Still, even though I like Evans and Casspi, I would have preferred Rubio and Blair for Sac. In any event, 10 years after White Chocolate hit Sacto, it's time for some Spanish Chocolate. If Serge and Tyreke can get things going, this team has some serious late-night League Pass potential if nothing else, which can hopefully start to draw the league's best fans back to Arco.

- I think our other thoughts about the best value picks of the night are consistent with others: certainly DeJuan Blair for San Antonio at 37 and Lawson to Denver at 18. And I also like Jennings to Milwaukee at 10. Also liked Calathes to Dallas and Green to Cleveland down in the second round.

We thought that Portland and Houston really missed a golden opportunity to grab Blair for absolutely no risk at the top of the second round. But those are two of the savviest front offices around, and they certainly saw that the numbers favored Blair, so geez Louise, that guy's MRIs must be more disturbing to look at than the Abu Ghraib photos! There just doesn't seem like another good explanation.

- One comment on the Shaq-to-Cleveland trade is that it seems to have been made specifically to counter Orlando, and most of the analysis has focused on this angle, yet the irony is that this is a team that built itself to counter Boston last year - and did so quite well! Only problem, of course, is that they didn't play Boston in the end. Cue the sad trombone.
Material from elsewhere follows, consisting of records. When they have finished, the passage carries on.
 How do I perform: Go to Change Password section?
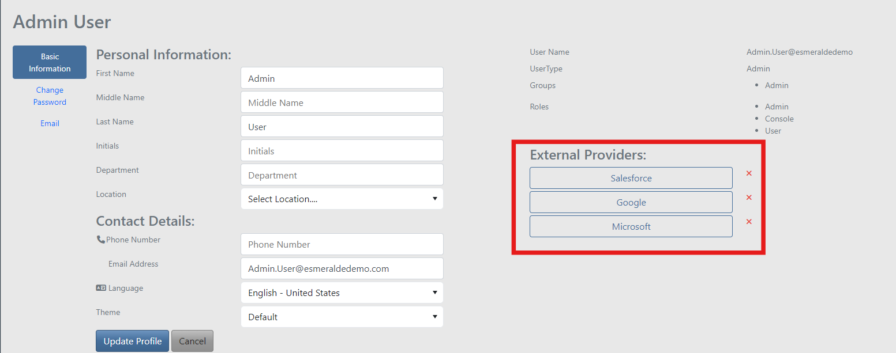tap(50, 96)
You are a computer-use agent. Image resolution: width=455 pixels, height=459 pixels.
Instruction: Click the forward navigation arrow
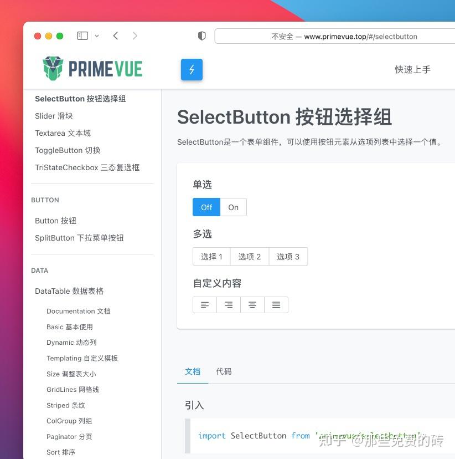136,35
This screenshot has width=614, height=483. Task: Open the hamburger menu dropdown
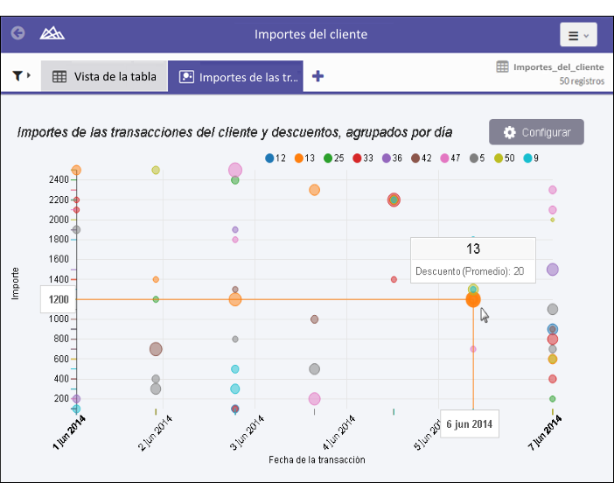578,35
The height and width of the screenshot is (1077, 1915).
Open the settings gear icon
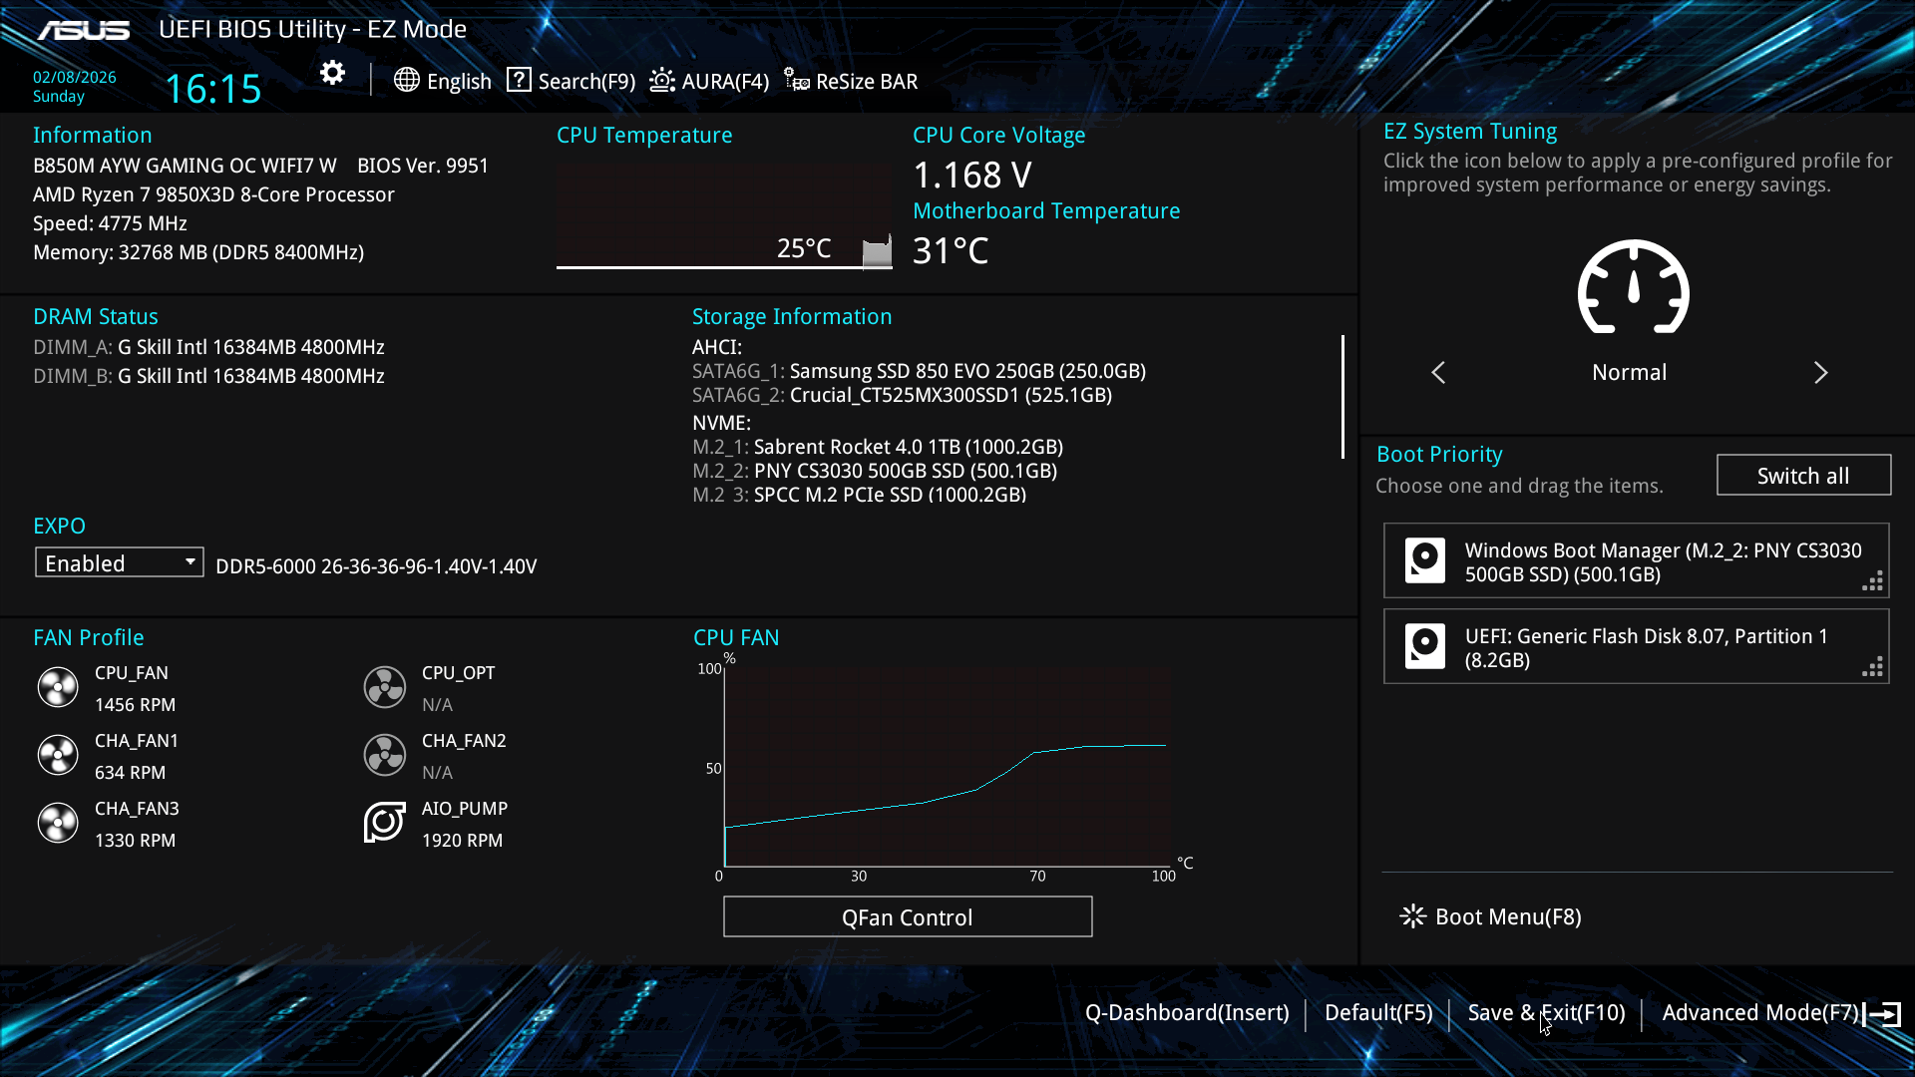coord(332,74)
It's hard to plan for one playoff opponent because often it just don't work out like that.

- One media note: due to the early start time on the West Coast, we watched the draft via DVR, a couple hours behind, so we couldn't follow along on the internet. The increasing disparity and disconnect between the amount of information available on television and the internet in all categories - news, entertainment, sports - is increasingly striking. I logged on after the Draft and it was like I had entered a different world. For example, there was no reporting on TV, unless I missed something, about what was ultimately the story of the night: the fact that Rubio and his family had made comments that he was cold to the idea of playing in Minnesota, and that his ultimate destination seemed highly uncertain by night's end.
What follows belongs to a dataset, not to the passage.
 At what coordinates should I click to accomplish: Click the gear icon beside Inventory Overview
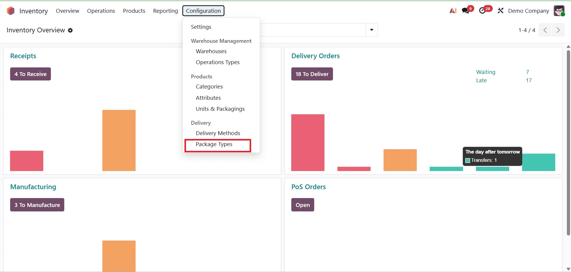tap(71, 30)
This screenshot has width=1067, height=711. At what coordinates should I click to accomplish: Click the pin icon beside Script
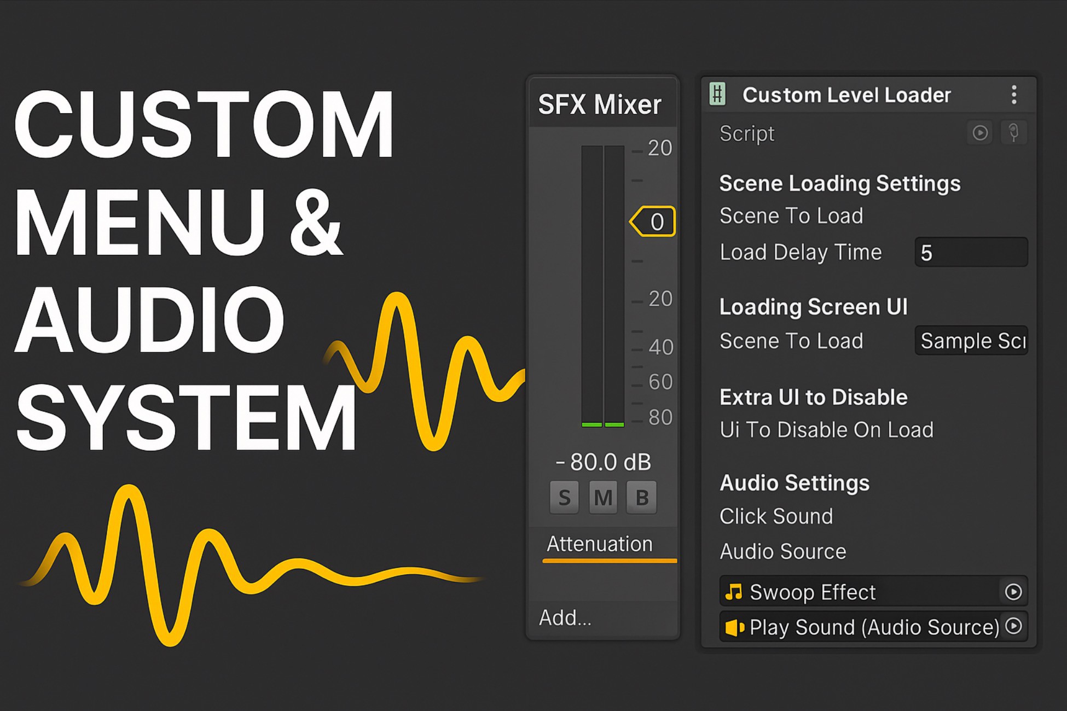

- The most under-reported story of this Draft cycle - by a Blake Griffin-size margin over the rest of the field - has to be the one that Tom Ziller resurfaced on Fanhouse, about how Tyreke Evans' cousin was sentenced on Tuesday to 9-20 years in prison for a drive-by shooting murder in which Evans was the driver of the car. How on Earth did this one fly so far under the radar in the modern media climate?

- In our Jennings manifesto from earlier this month, we stated that we thought there were five potential stars in this draft class: Griffin, Rubio, Jennings, Evans and DeRozan, with the caveat that DeRozan's range seemed to stretch from Vince Carter to Gerald Green. For the record, we'd like to add Earl Clark and Terrence Williams into the mix to cover our tracks, even though they are probably longer shots along the lines of DeRozan.


At 3:40 PM, Anonymous AK Dave said...

I can't believe that the Big Ten produced only 1 first-rounder... and his name is "BJ"

It's a sad day for a once-proud conference.